Linear equations are fundamental in algebra and describe relationships between variables using a straight line when graphed. They have one or more variables where each variable is raised to the first power. The general form of a linear equation in one variable is:

• In one variable: \( ax + b = 0 \)
• In two variables: \( ax + by = c \)

These equations are essential in mathematical modeling and practical problems like calculating distance, speed, costs, and profits. In the given exercise, the equation \( 6m - 5 + 2m = 7m - 6 \) is a linear equation in one variable \( m \). The task is to verify whether a specific value for \( m \), namely \(-1\), satisfies this equation.

The substitution method is a technique used to solve equations by replacing the variable with a specific value or expression. This approach is especially useful in verifying solutions. To apply the substitution method, follow these steps:

• Choose the value to substitute into the variable of the equation.
• Replace the variable with the chosen value.
• Simplify the equation to check if both sides are equal.

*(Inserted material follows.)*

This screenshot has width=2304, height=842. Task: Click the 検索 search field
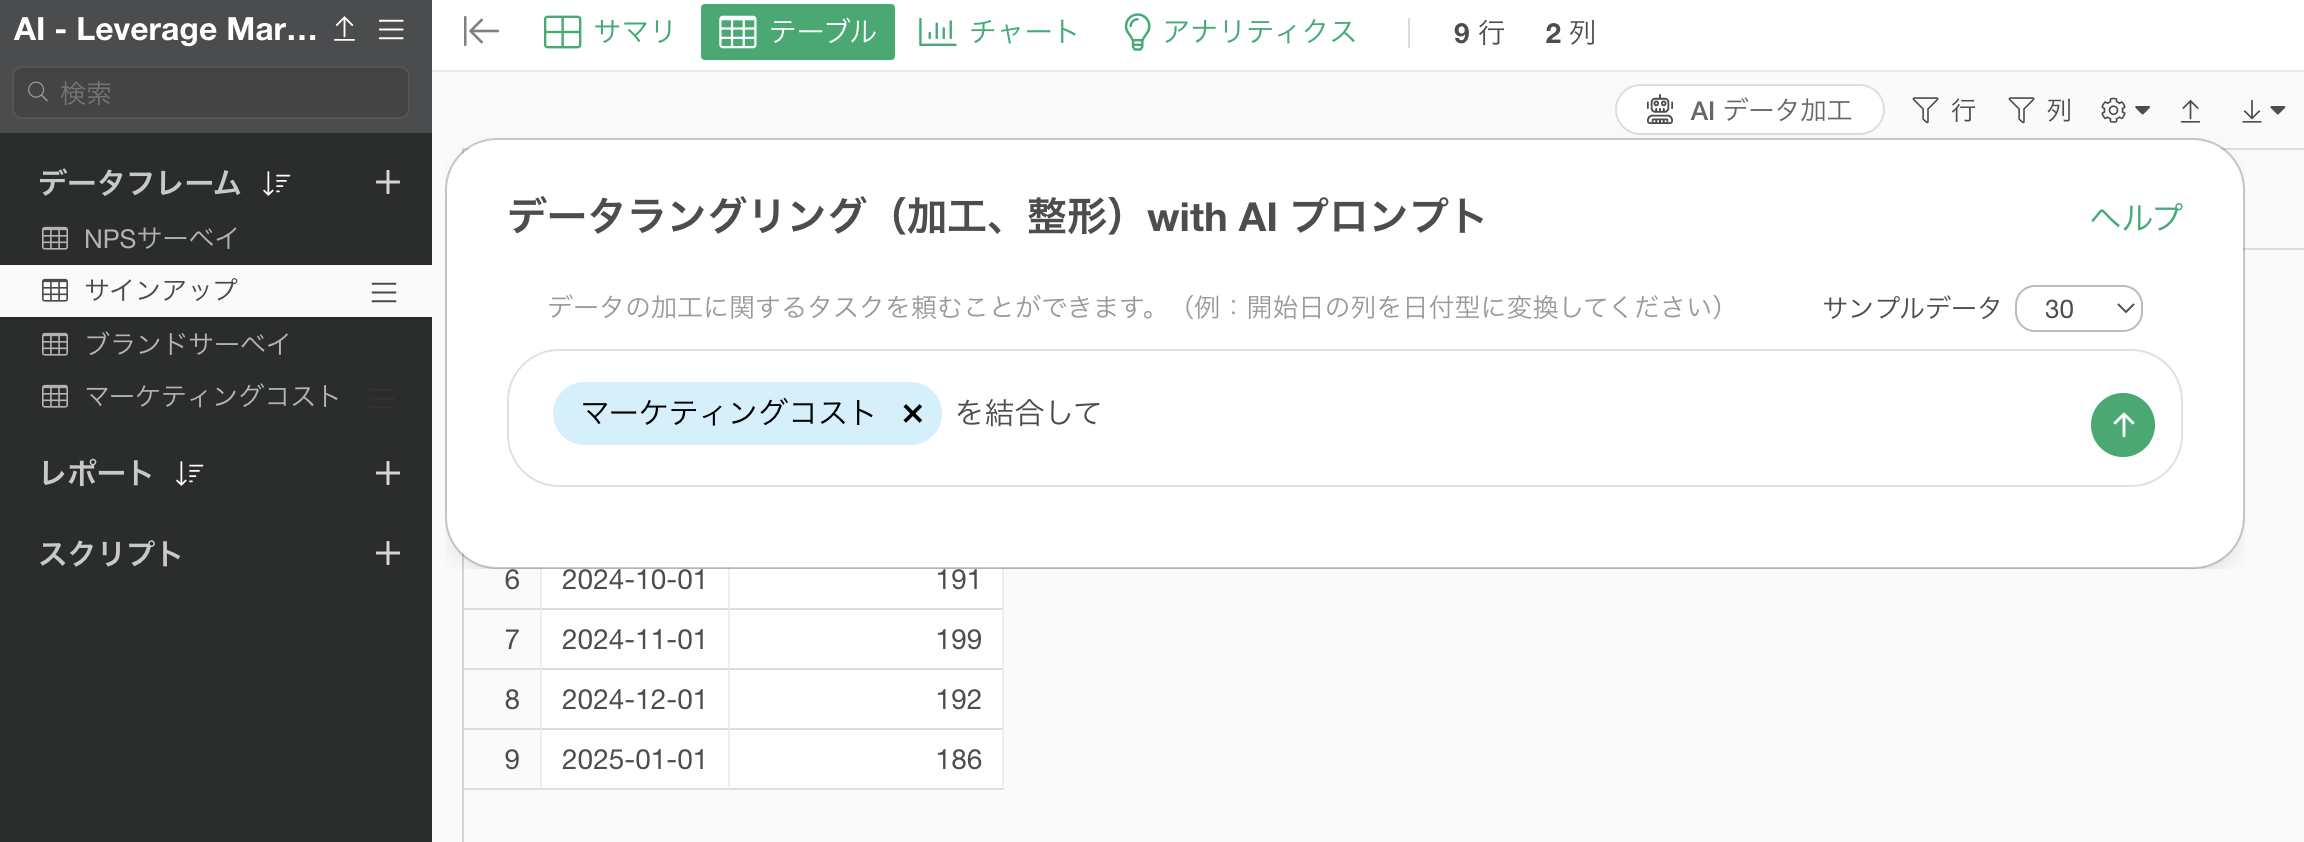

In our exercise, the substitution method is used by placing \( m = -1 \) into the equation \( 6m - 5 + 2m = 7m - 6 \), leading to calculations that verify whether \( m = -1 \) is indeed a solution.

Solving equations involves finding the value of the variable(s) that make the equation true. This requires manipulation such that one side of the equation reflects the variable's value directly or simplifies the equation enough to find the value indirectly.Key steps for solving linear equations include:

• Combining like terms to simplify the equation.
• Using algebraic operations (addition, subtraction, multiplication, and division) to isolate the variable.
• Ensuring the operation is performed equally on both sides to maintain balance.

In the provided solution, solving involves simplifying both sides by combining the terms associated with \( m \): \( 6m + 2m - 5 = 7m - 6 \). These steps ensure that the same value of \( m \) is calculated on both sides, confirming that they balance when \( m = -1 \).

Mathematical verification is the process of confirming that a chosen solution satisfies an equation. This is done by substituting the solution into the original equation and checking if both sides of the equation result in identical values. In the exercise, the verification process involves these steps:

• Substitute \( m = -1 \) into the equation \( 6m - 5 + 2m = 7m - 6 \).
• Simplify both sides: the left side simplifies to \(-13\) and the right side also simplifies to \(-13\).
• Compare both sides: both equal \(-13\), confirming the solution is correct.

Verification reassures that \( m = -1 \) is not simply calculated correctly but ensures the accuracy and correctness of the solution as per the equation's requirements.